How the Republicans Are Preparing for 2014

Edited by Keith Armstrong


Nate Silver, the statistics whiz who predicted Barack Obama’s victory last November months in advance, is now saying that the Republicans are close to taking control of the Senate in the 2014 elections. This means that both houses of Congress would be Republican. In short: The 44th can take a vacation. Not one of the changes he wants to implement will see the light of day if Silver’s prediction is accurate.

Currently, the GOP holds 46 out of 100 Senate seats. They must win six to retake the majority and counter the voice of the vice president. That won’t be easy, but Nate Silver estimates that the goal is within reach with the announcement that certain elected Democrats will not run for another term. Furthermore, in this election cycle, Republicans don’t have many risky candidates. They can thus launch a frontal assault against the Democrats. Silver predicts that the Republicans will have 50 or 51 Senate seats after the November elections.

This is especially the case because they are coming up with multiple ways to prevent the Democratic voters from voting, encouraged by the Supreme Court’s recent decision that abolished the majority of provisions in the Voting Rights Act, the purpose of which was to ensure that all voices could be heard. In the most conservative states, the GOP is trying to stop the elderly, youth, blacks and the poor from voting — that 47 percent that Mitt Romney spoke of during his disastrous presidential campaign.

A growing number of states controlled by the GOP have high barriers to voting: limiting early voting, mandating that voters prove their identity with documentation that is difficult for the poor to obtain and making day-of voter registration (which is currently permitted) nearly impossible. Just recently, North Carolina abolished a program permitting teenagers who will be 18 years old on Election Day to register to vote.

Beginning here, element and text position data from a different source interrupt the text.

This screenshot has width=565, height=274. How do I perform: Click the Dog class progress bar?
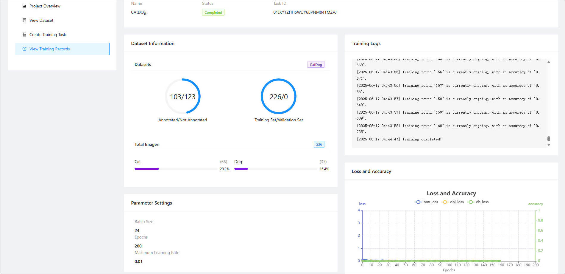pyautogui.click(x=276, y=169)
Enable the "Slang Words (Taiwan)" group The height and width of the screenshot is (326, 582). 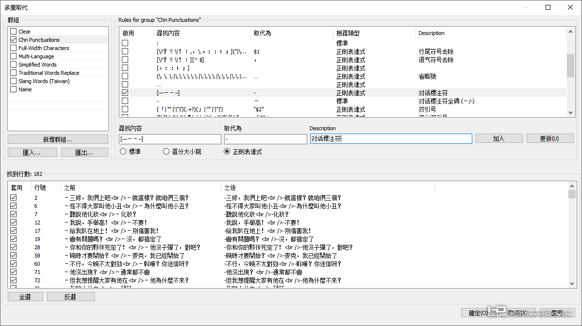(13, 81)
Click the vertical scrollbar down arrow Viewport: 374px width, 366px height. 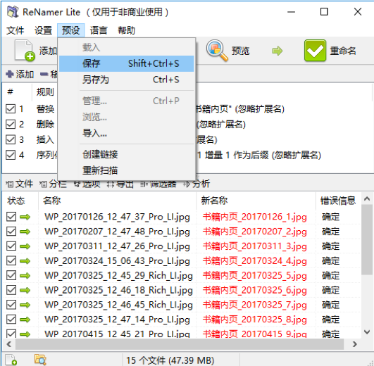coord(367,332)
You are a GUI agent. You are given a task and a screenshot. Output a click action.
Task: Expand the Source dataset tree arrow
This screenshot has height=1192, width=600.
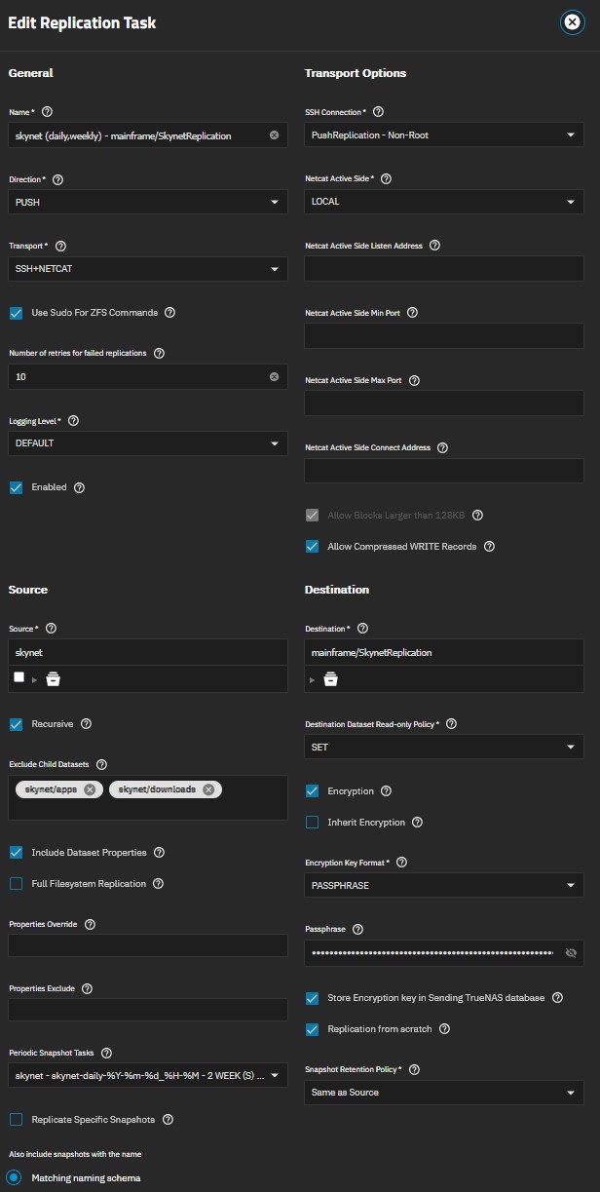tap(34, 679)
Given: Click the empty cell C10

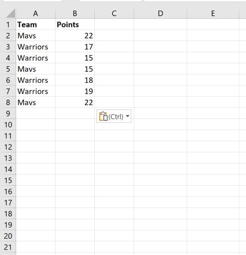Looking at the screenshot, I should point(113,125).
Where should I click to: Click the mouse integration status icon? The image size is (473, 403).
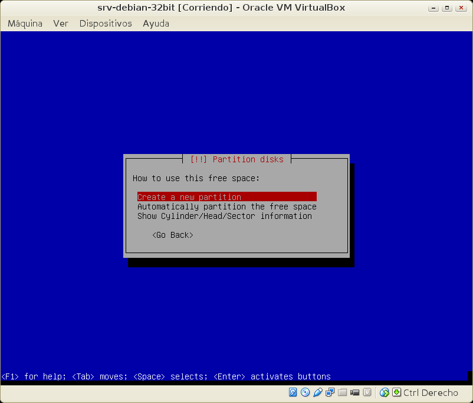point(385,392)
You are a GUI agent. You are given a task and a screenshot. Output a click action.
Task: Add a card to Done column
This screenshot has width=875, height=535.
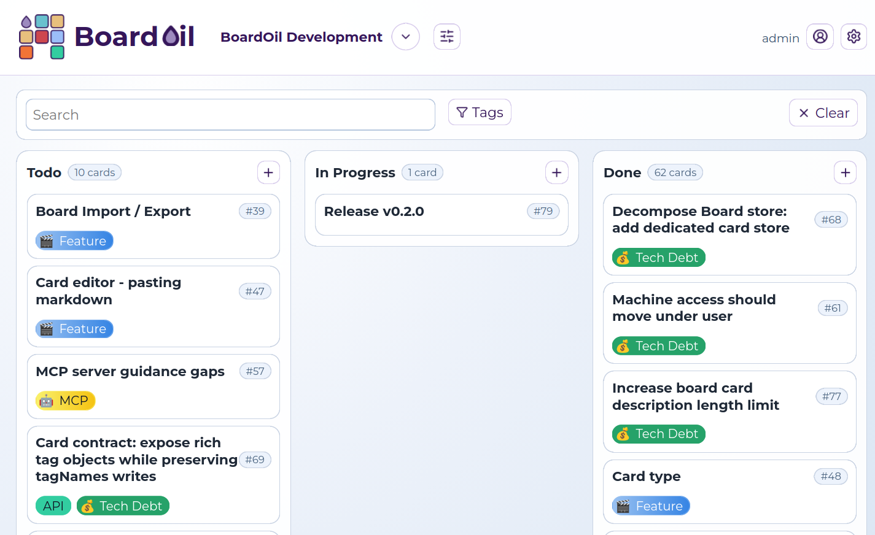(845, 173)
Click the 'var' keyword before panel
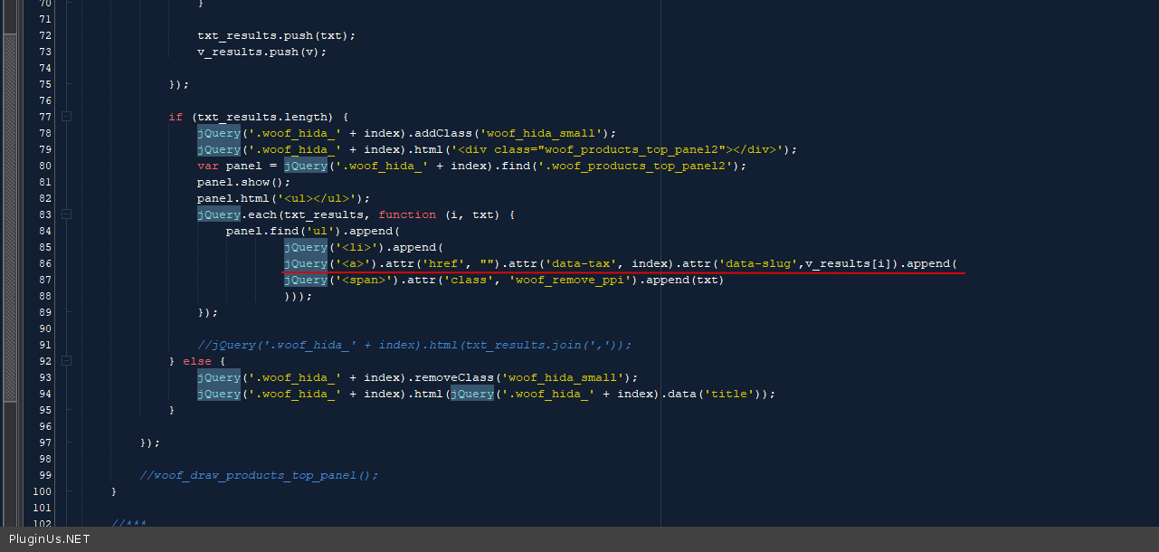The width and height of the screenshot is (1159, 552). point(208,166)

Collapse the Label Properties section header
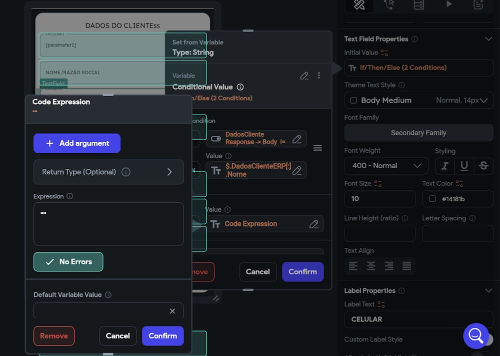(x=489, y=290)
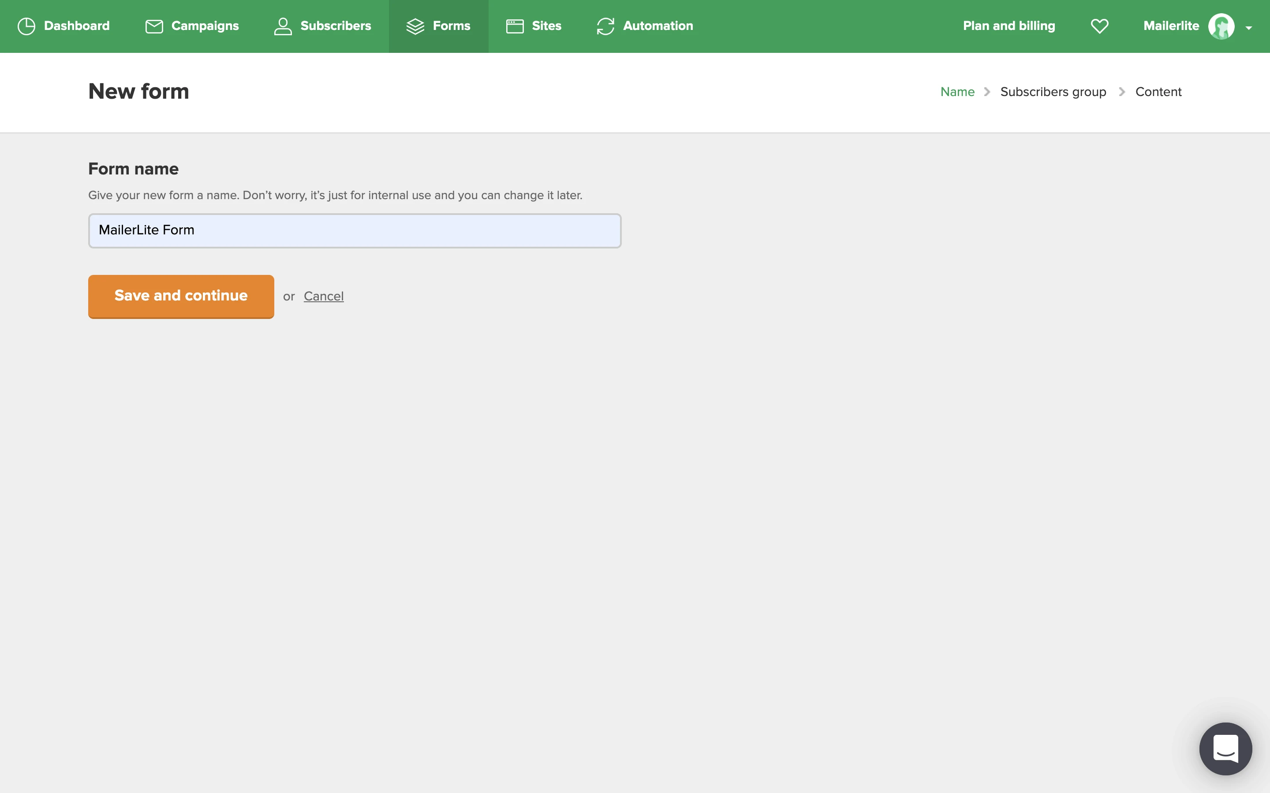Select the Content breadcrumb step

click(1158, 92)
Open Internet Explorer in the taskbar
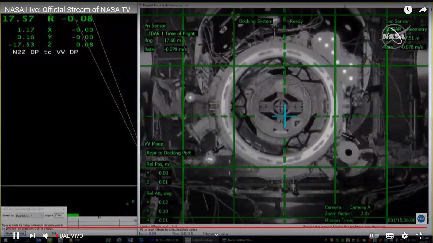The height and width of the screenshot is (243, 433). tap(119, 240)
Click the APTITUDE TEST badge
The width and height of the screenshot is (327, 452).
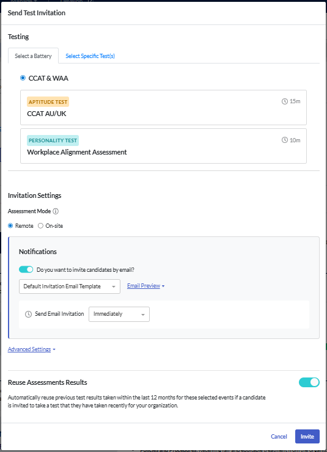[x=48, y=102]
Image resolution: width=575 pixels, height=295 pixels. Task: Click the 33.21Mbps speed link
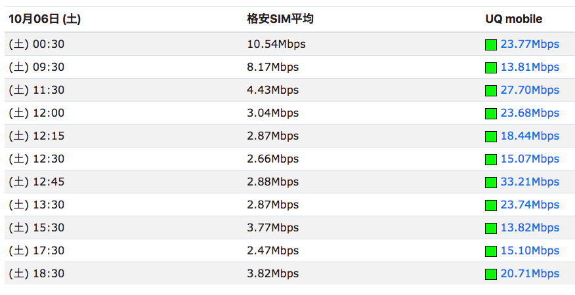(530, 182)

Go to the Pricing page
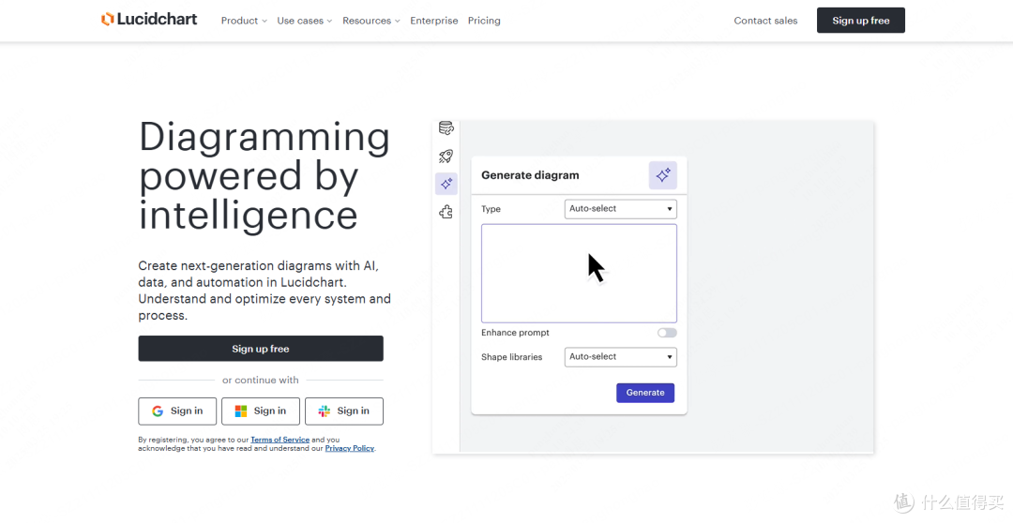pos(484,21)
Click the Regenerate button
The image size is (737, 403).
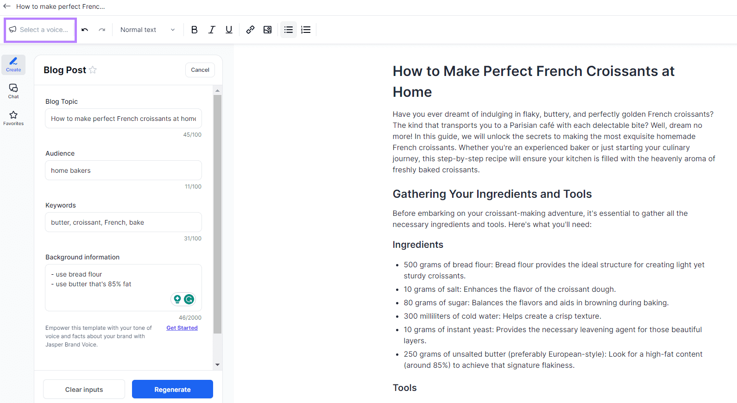(172, 389)
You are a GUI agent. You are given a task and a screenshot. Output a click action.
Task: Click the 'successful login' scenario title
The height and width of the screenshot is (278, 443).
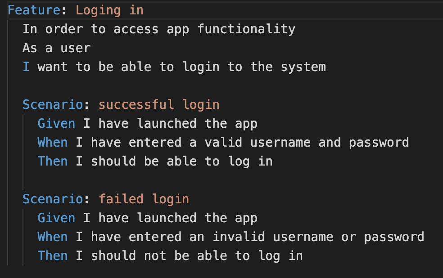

Since the Voting Rights Act of 1965 became law, the Southern states had to submit any modification to their voting laws to the U.S. Department of Justice. They are now free to do pretty much whatever they want as a result of the Supreme Court’s recent decision. Since centuries-old habits die hard, these states, most notably Mississippi and Alabama, are ready to submit to their state legislatures plans that will severely restrict voting access to groups that are supposedly more closely aligned with Democrats. Texas proposed a bill a mere two hours after the Supreme Court issued its decision, as if it had nothing more pressing to do than to suppress citizens’ freedom of expression, a fundamental right.

Republicans are all for liberty and the free market, but only when their opponents have their hands tied. This makes it easier for them to win an election.